I mean, it’s an interesting premise, but… I don’t know… it needs more. I mean, I guess that’s why they should give you the gig. I just get the feeling that “blue’s gone, aliens done it, fundamental balance of the universe blah blah blah” requires a bit more weightiness too it, if only because you need to make people care.
Like, how would this impact day to day life? How would be suffer / exploit the situation? Watching the entire human population begin to suffer a bizarre degenerative disorder due to a lack of blue blood, or a series of airplane collisions in a confusing gray sky, or a sudden rise in counterfeiting – as things like currency and passports become vulnerable to fraud – that few seem to understand or recognize the cause of might sell the urgency of the situation rather than leaving it as a silly little novelty for the non-hyper-intellectually inclined.
Indeed. And if true, I’m curious to see what comes next.

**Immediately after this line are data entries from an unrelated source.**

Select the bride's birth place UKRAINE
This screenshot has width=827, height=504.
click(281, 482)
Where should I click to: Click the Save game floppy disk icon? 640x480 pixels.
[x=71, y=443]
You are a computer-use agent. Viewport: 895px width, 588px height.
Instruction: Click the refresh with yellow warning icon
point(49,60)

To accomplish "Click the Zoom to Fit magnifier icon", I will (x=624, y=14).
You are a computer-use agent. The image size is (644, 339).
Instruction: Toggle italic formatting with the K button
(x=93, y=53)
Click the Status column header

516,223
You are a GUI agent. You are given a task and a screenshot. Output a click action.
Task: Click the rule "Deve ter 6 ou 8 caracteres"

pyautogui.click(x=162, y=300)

(Of course, when I did thirty things I’d do with Doctor Strange I started with sword fights with monsters. Our readings of the book are a bit different.)

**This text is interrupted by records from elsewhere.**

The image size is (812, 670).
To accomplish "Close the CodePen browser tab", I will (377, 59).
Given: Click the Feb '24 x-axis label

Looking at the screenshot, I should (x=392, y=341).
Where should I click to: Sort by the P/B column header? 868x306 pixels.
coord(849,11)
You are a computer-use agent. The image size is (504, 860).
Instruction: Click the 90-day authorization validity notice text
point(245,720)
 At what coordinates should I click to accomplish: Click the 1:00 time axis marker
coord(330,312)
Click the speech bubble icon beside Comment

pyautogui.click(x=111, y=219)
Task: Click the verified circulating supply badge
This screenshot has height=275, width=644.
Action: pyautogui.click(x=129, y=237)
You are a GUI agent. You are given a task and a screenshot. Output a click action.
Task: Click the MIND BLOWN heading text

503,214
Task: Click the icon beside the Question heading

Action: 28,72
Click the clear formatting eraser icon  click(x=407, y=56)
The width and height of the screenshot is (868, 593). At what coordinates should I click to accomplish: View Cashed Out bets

This seems more like Doom Patrol territory than Dr. Strange, actually.
You should actually do “Thirty Books I Should Write” and do one great idea for each of thirty teams or characters.

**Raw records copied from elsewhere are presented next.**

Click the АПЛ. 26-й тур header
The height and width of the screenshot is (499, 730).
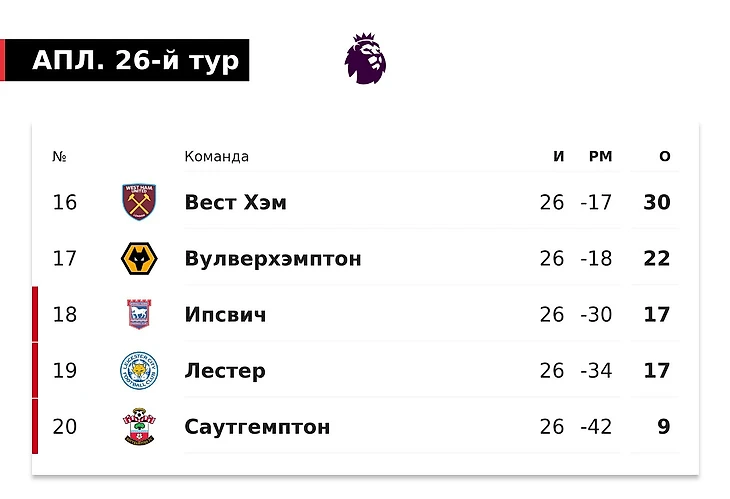point(136,61)
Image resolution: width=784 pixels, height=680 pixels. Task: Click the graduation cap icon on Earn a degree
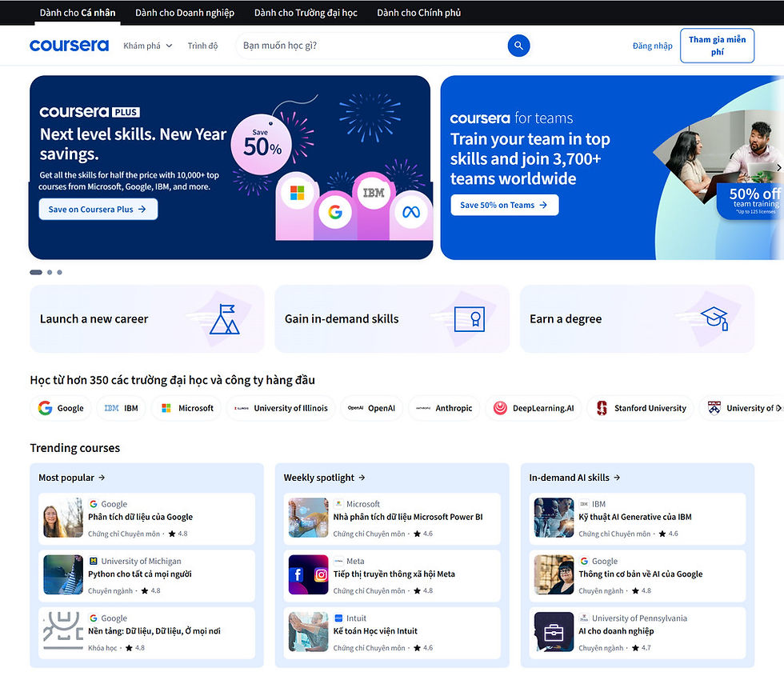coord(714,318)
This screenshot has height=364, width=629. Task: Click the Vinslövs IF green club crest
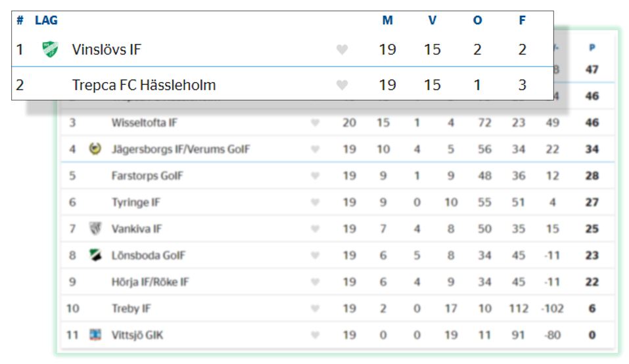tap(50, 49)
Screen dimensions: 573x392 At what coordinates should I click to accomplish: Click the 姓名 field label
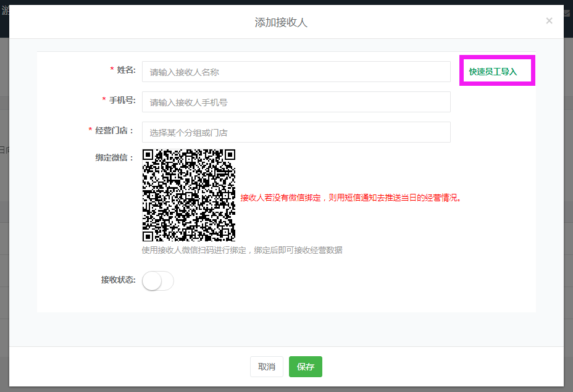click(126, 70)
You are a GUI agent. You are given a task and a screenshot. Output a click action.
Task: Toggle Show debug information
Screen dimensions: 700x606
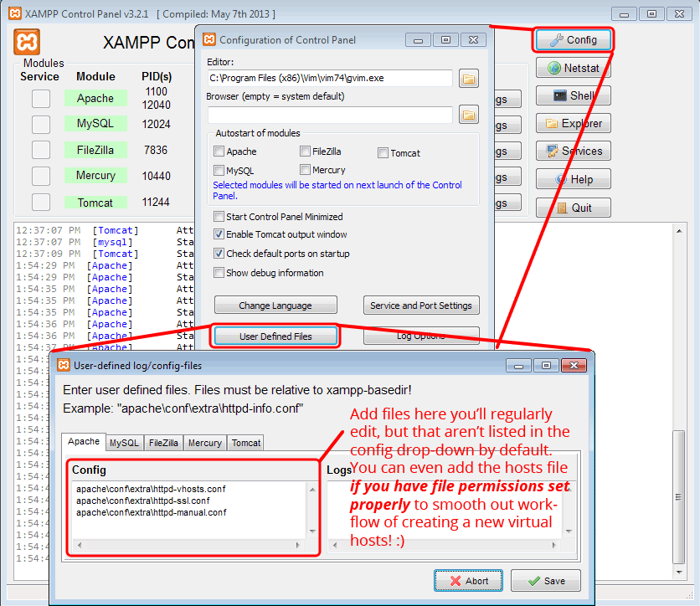click(x=219, y=271)
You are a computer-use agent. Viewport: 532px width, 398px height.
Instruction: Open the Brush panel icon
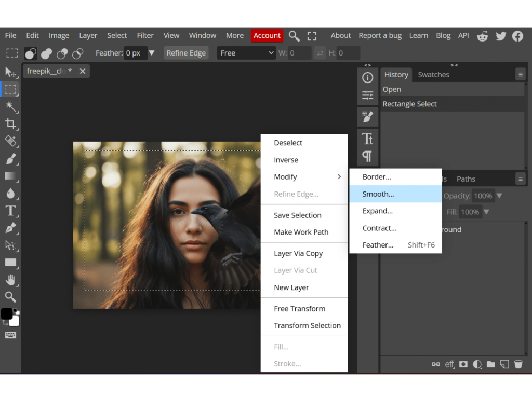point(367,117)
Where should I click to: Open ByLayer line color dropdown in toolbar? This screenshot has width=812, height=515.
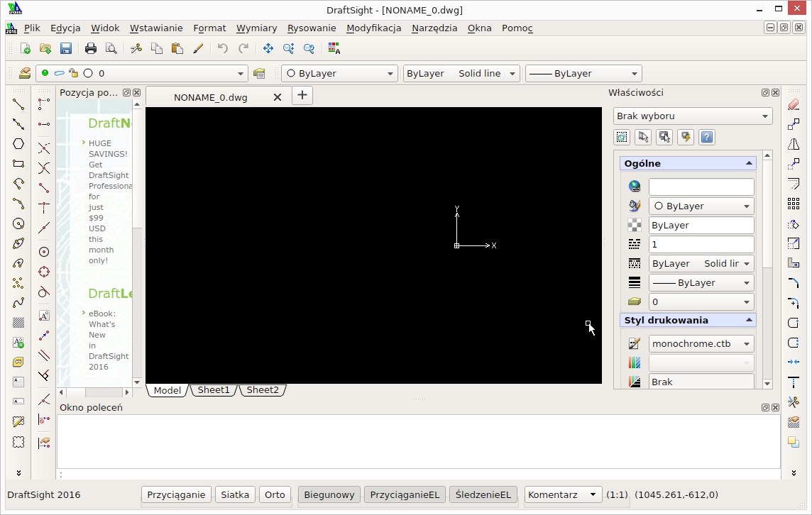click(x=340, y=73)
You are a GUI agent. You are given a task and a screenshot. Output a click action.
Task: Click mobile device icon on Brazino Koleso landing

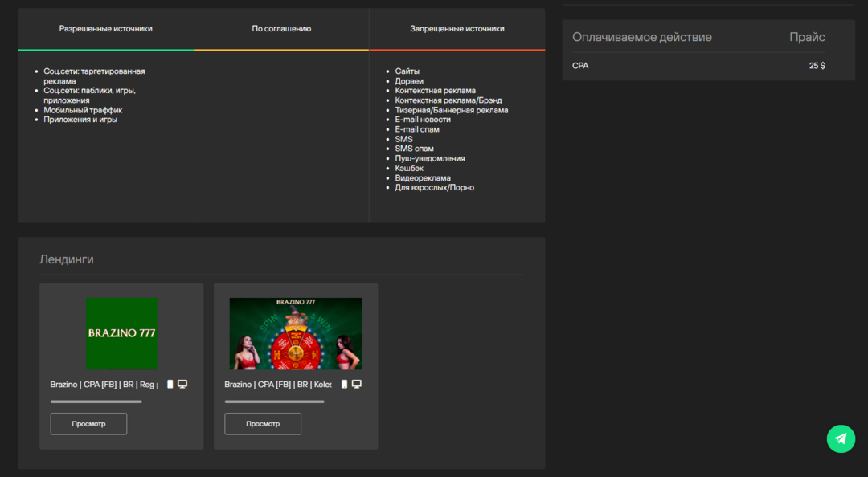345,384
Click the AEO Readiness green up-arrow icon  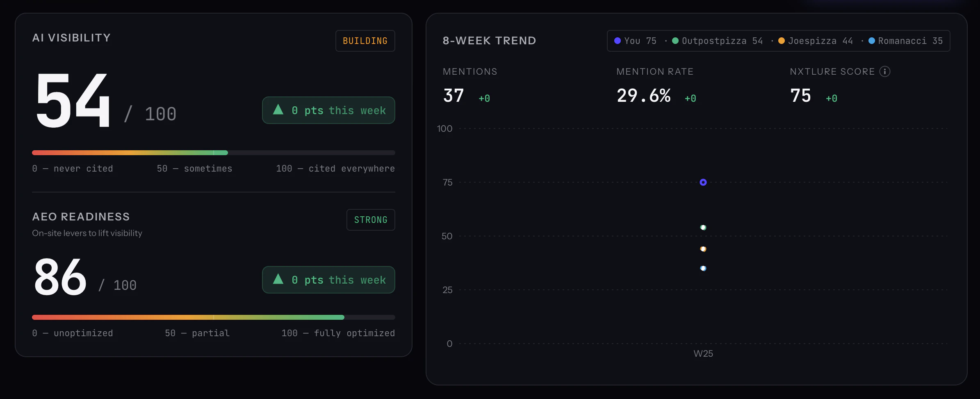[x=278, y=279]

Oooh. Yeah, I’d read that. The theft of blueness isn’t like any setup to adventure I’ve ever heard of.
The follow-up question after the theft is resolved, of course, is: “What’s been previously stolen that NO ONE noticed?”
“What do you mean, no one’s got any slood?”
And of course the phenomenon of a color disappearing, but nobody noticing it (because, I guess, the *idea* of the color is disappearing too) just forces the question: Has this happened before? How many *other* colors have we been robbed of while we did not, and now cannot, notice?
This reminds me of something out of “John Dies at the End” (www.johndiesattheend.com). The fundamental base of reality has shifted in ways that seem inconsequential to the occupants of that reality, or aren’t even noticed at all, but the entities enacting that change are advancing a plot so nefarious and diabolical that it can’t even accurately be described in human words.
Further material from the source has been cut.